Rocks Modern Grill in Beaver Creek has new menu
Vail CO, Colorado
Editor’s note: High Life publishes restaurant features, not straight reviews. We can’t guarantee you’ll have the same experience we did.
BEAVER CREEK ” Until recently, Rocks Modern Grill suffered from a split personality. A flagstone bar, artsy chandeliers and copper pillars channeled the industrial chic of a Manhattan art gallery while fire pits on the deck cooed mountain elegance.
But what was with the menu? Half-pound “Smash” burger? Iceberg “Wedge Salad”? Where were the fancy dishes to match the decor?
In much the same way an Armani suit demands a sophisticated model, this restaurant in the Beaver Creek Lodge begged for a wordly menu.
Enter Jeffrey Blackwell. The newly-hired chef overhauled the menu this past summer, leaving in tact only the Kessler Calamari ($12), the owner’s favorite dish.
For the first time in Rocks’ three-year history, the restaurant boasts a brand new list of dishes that will change with the seasons. The fall menu debuted Monday without a single burger. Instead delicacies like the potato and spinach gnocchi carbonara ($23) showed off Blackwell’s flair for global fusion.
“I’m trying to recreate Rocks into a destination for fine food,” Blackwell said.
Blackwell, 38, rattled off his long resume of head chef positions without a trace of vanity. He refrained from bragging about the fact that the Rusty Parrot Lodge and Spa in Jackson Hole, where he served as executive chef before moving to the Vail Valley, hit the top of the Zagat list during his tenure.
Blackwell also deflected credit for his skills to three chefs who showed him the ropes at the Green Hill Yacht and Country Club on Maryland’s eastern shore. That’s where Blackwell took his first job as a line cook in 1988.
This bit of Blackwell’s history is relevant when one considers his candied jalapeno and roasted corn crab cakes from the summer appetizer menu ($16).
The Maryland crab cake, once content to wallow in Old Bay and lemon juice, takes on an eclectic flair in Blackwell’s kitchen. Jalapeno that has been diced and steeped in simple syrup conspires with the earthy, nutty chimayo chile to give the dish a kick.
With temperatures beginning to dip, the fall menu fights back with rich, warm foods. Entrees range from $23 for the gnocchi to $34 for the “Heritage Pork Two Ways,” a green curry braised pork belly. Appetizers like the Colorado lamb Kibbeh, a take on a Middle Eastern dish ($12), cost between $10 and $13.

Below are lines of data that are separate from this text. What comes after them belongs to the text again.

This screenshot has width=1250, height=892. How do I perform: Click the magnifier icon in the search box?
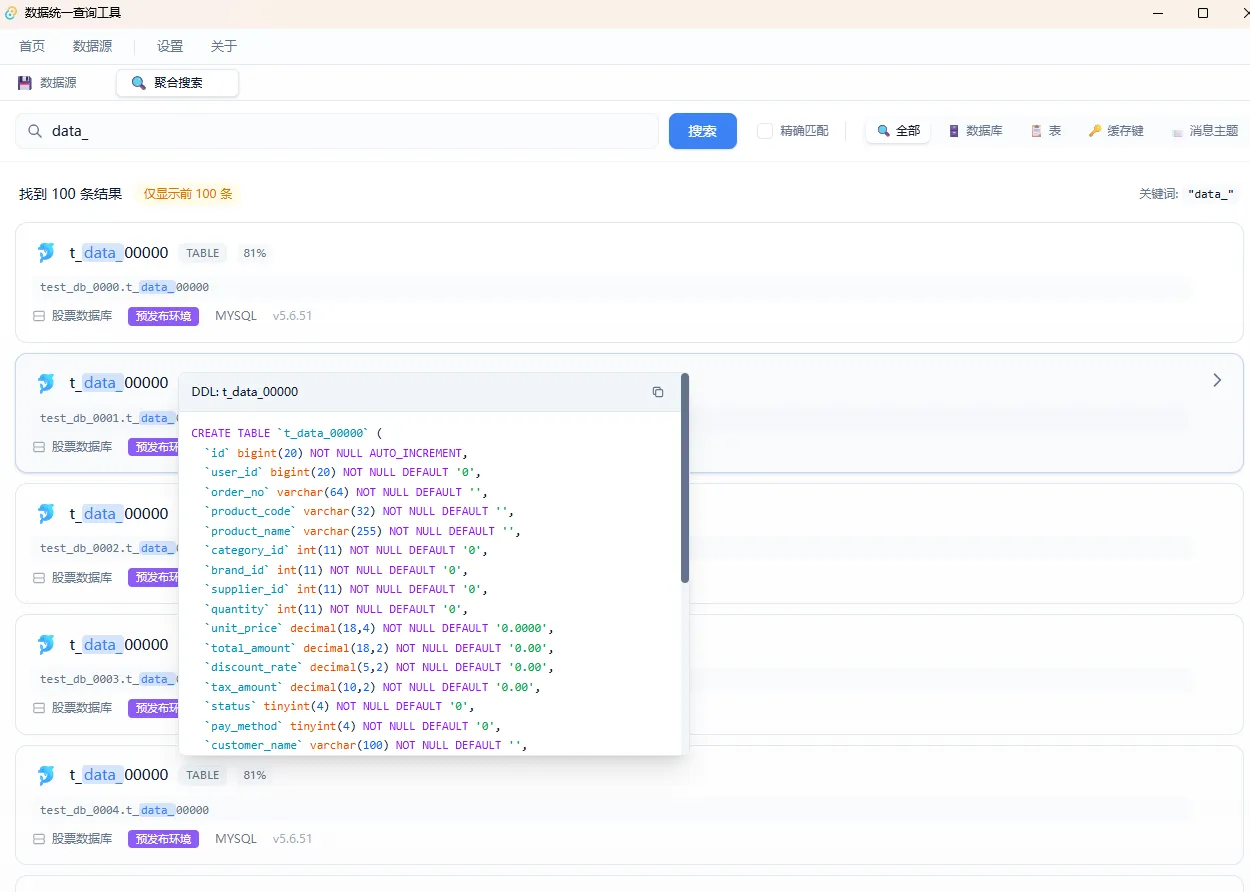[34, 131]
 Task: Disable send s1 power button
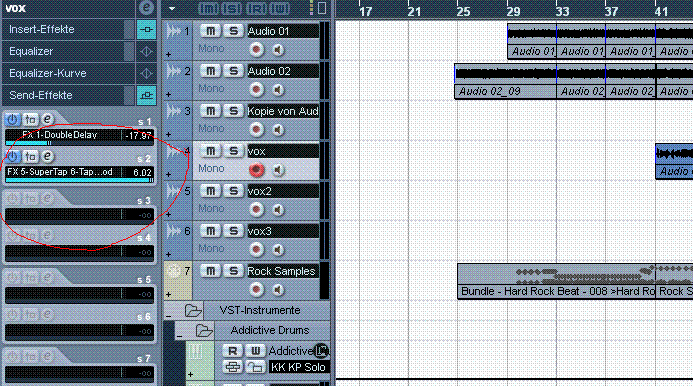click(x=12, y=119)
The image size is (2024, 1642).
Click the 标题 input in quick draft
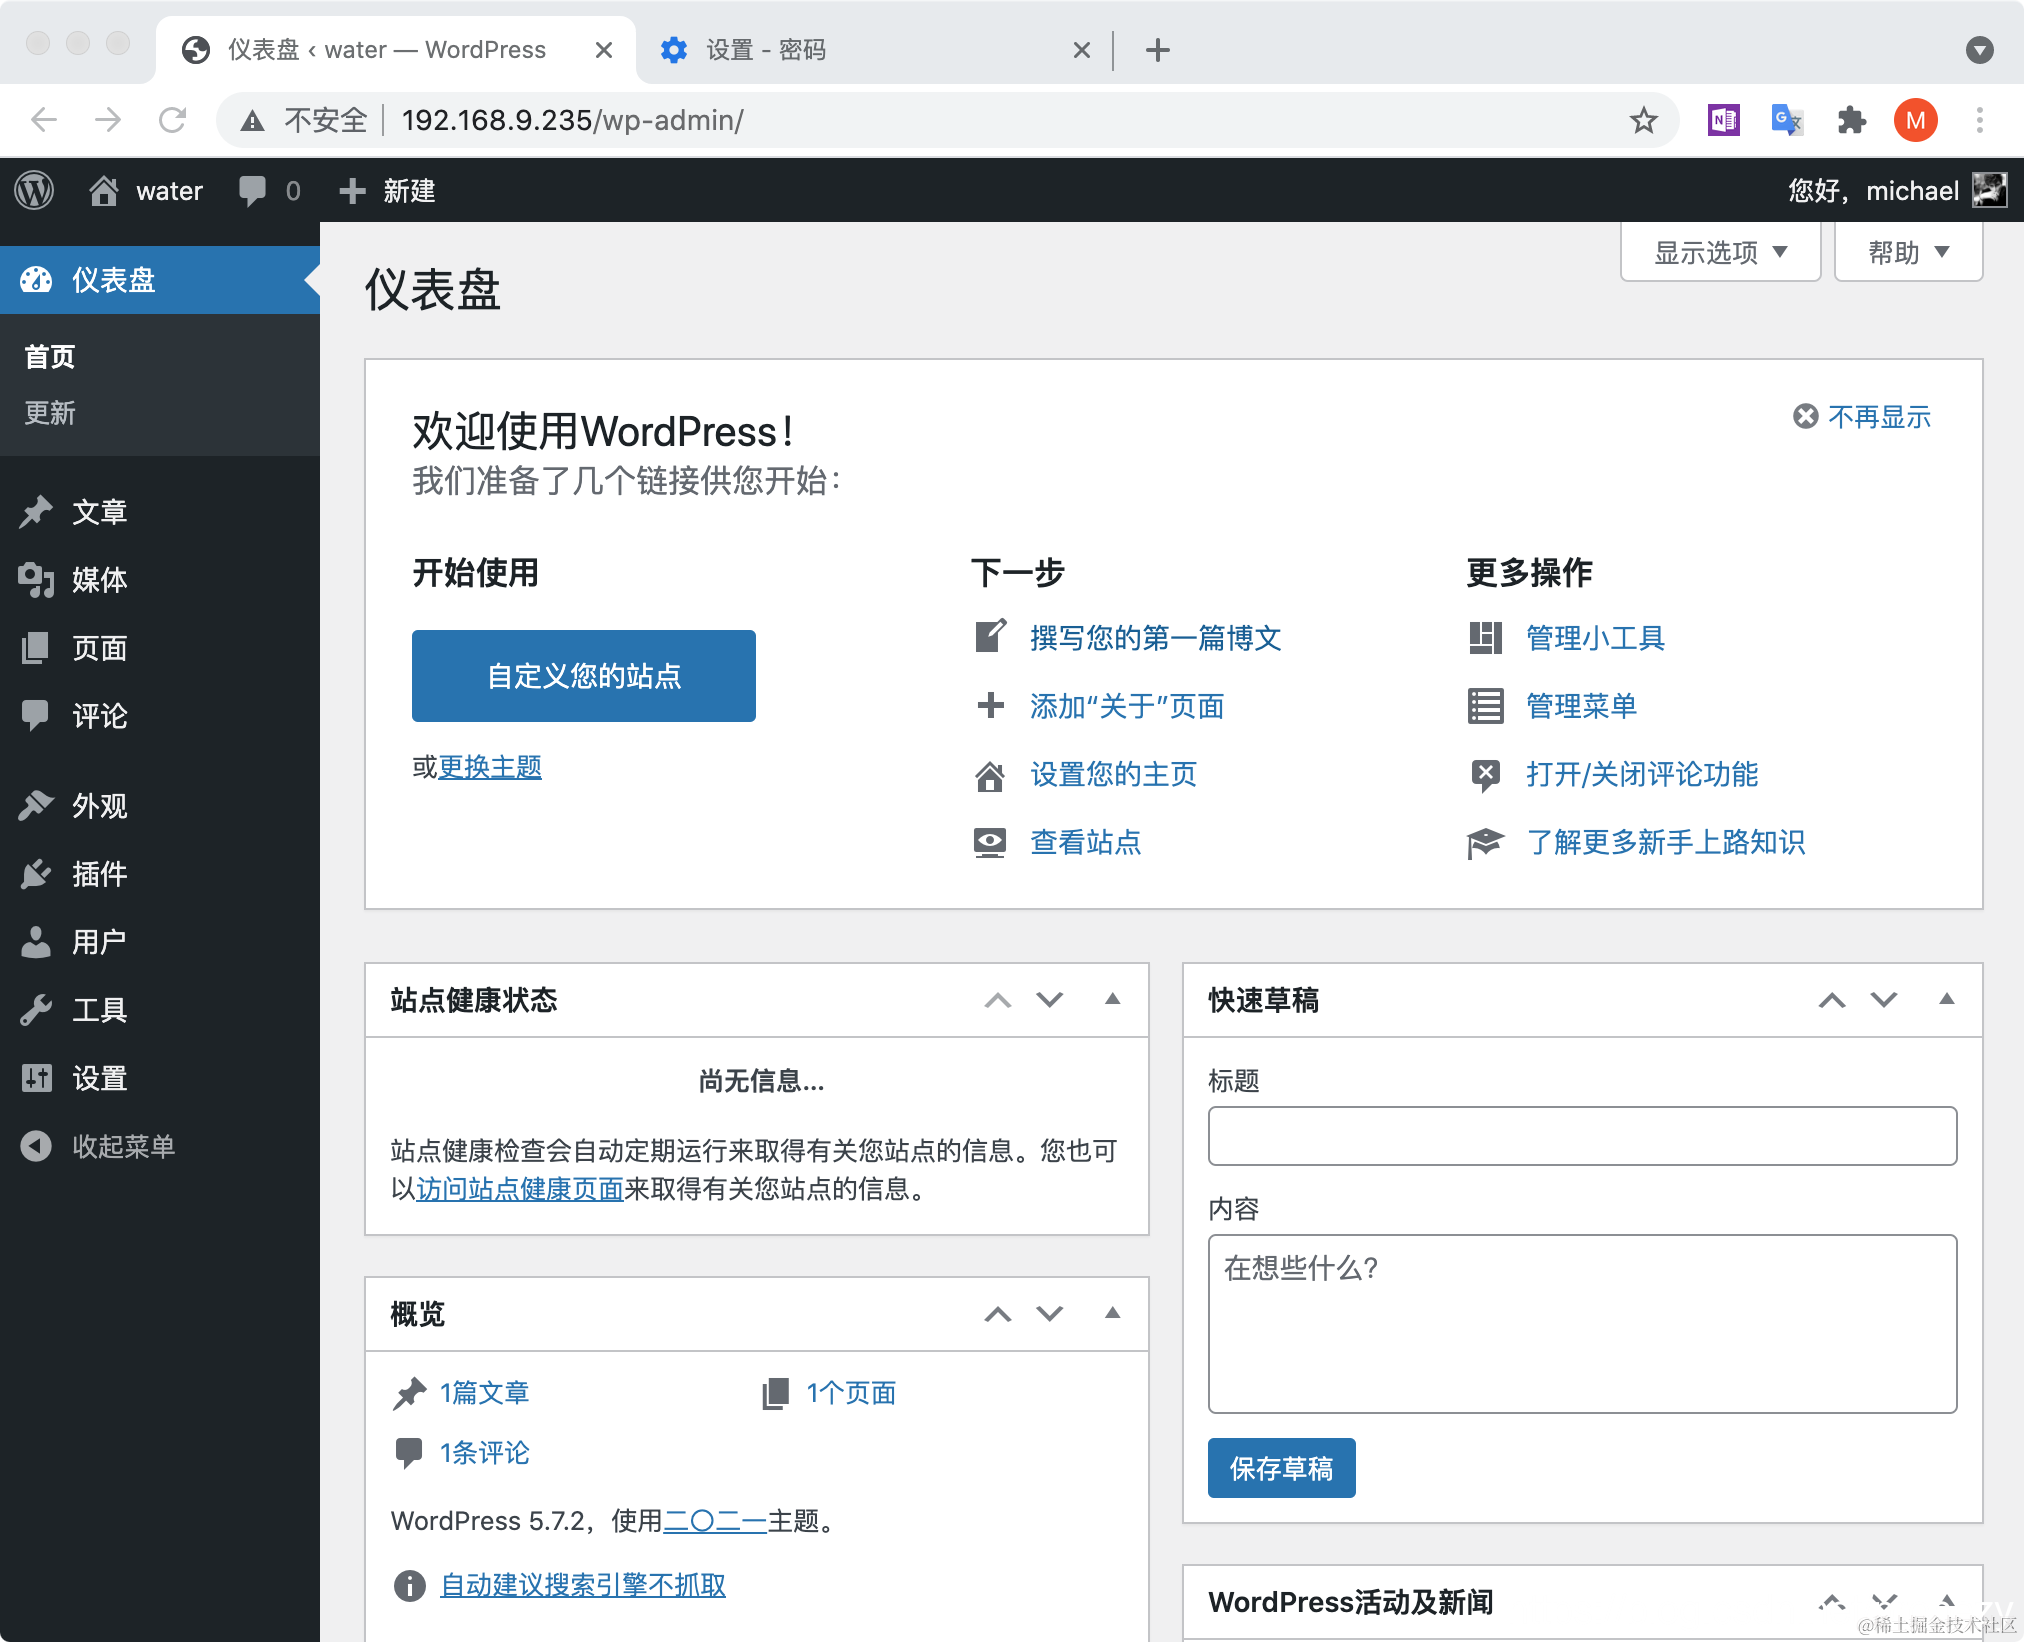1581,1136
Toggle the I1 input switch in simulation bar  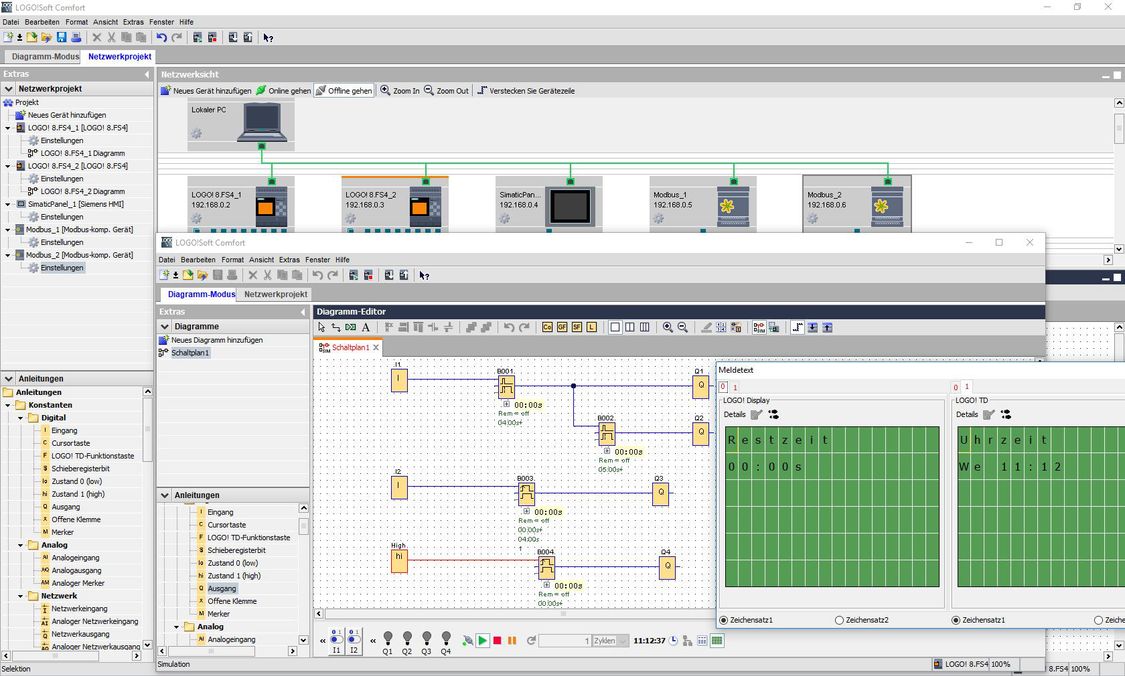click(x=336, y=638)
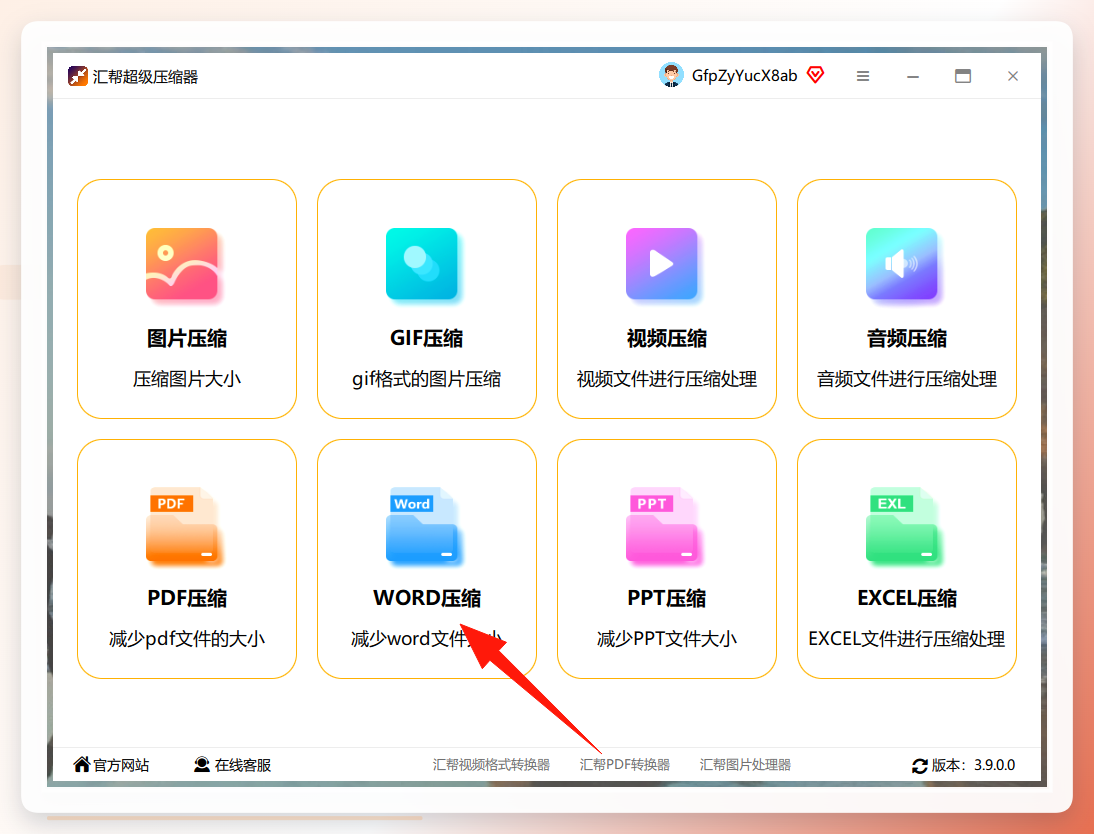Open the 汇帮PDF转换器 link

(x=624, y=765)
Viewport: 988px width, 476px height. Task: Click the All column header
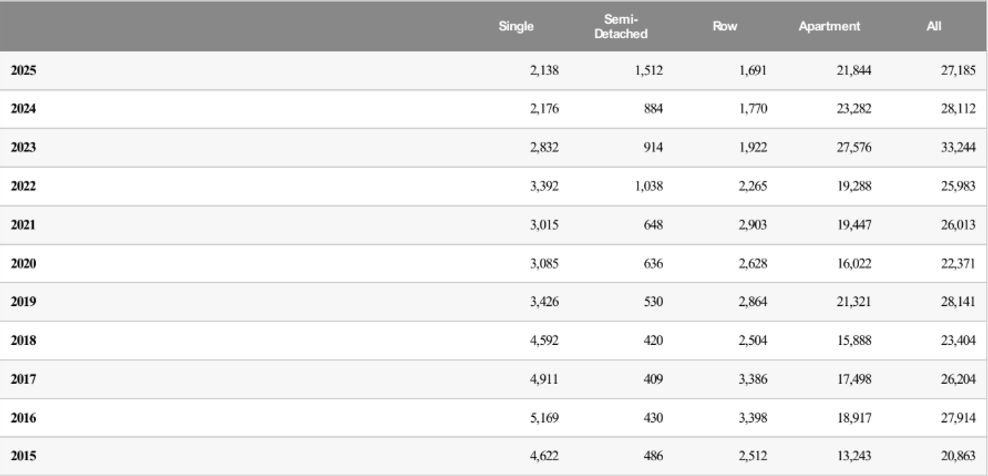coord(933,27)
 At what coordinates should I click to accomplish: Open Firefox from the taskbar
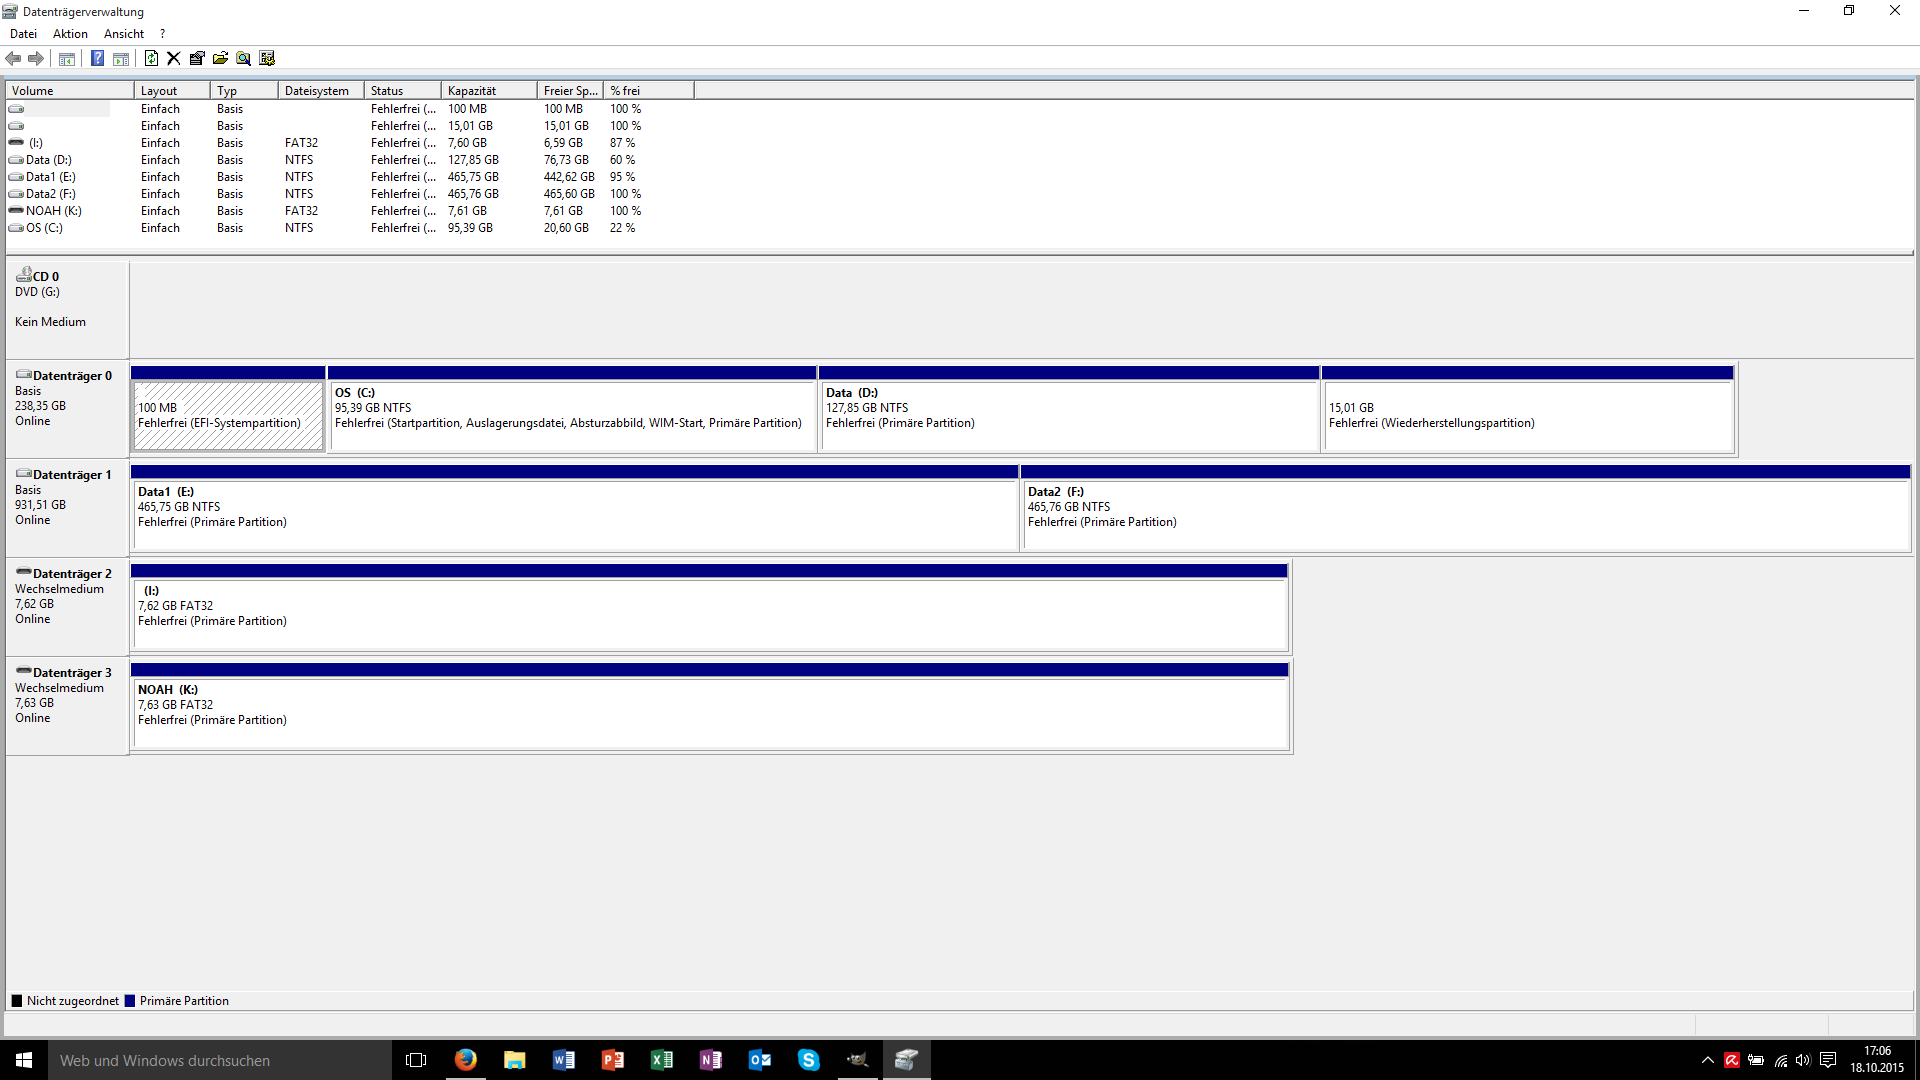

Prices have inched up because Blackwell swears by organic, sustainable ingredients like the Berkshire brand pork, free-range, hormone-free meat from family farms in Minnesota. However, Rocks will offer an off-season tasting menu with three courses for $35. A winter menu will replace the fall menu around Thanksgiving.
Blackwell was among 750 people who applied for the executive chef post at Rocks. He wanted to move to the Vail Valley so his fiance could be closer to her family.
Managers at Rocks narrowed the field to a dozen candidates, the best of whom were flown into the restaurant for a cooking test.
Blackwell found himself faced with a “mystery box,” a list of random ingredients like plantains that he was expected to turn into gourmet cuisine. He responded to the challenge by whipping up a six-course meal, complete with a braised pork belly.
The spread impressed Brian Haemmerle, food and beverage director for the Beaver Creek Lodge.
“His food was just off the charts,” Haemmerle recalled. “It was absolutely stunning. I’ve worked with celebrity chefs. I’ve worked with some of the best chefs in the world and I would put Jeff’s food with any of them.”
The cuisine scored points, but what about the chef himself? Haemmerle had known chefs who created scenes in the kitchen by “yelling and screaming and throwing saute pans.”
Blackwell was no prima donna. Courteous to the kitchen staff, he performed his own grunt work like rinsing his dishes, Haemmerle recalled.
Blackwell started work at Rocks July 1. He replaces Greg Barnhill, who held the post for three months before heading to The Broadmoor in Colorado Springs, Haemmerle said. The original, more casual menu dates back to Rocks’ first chef, John Trejo.
Since Blackwell took over the kitchen, the transformation in the food has been striking to everyone, including lead line cook Billy Ettawil.
“The old menu was like Burger King,” Ettawil said. “It was like diner food. Now it’s classy, upscale comfort food.”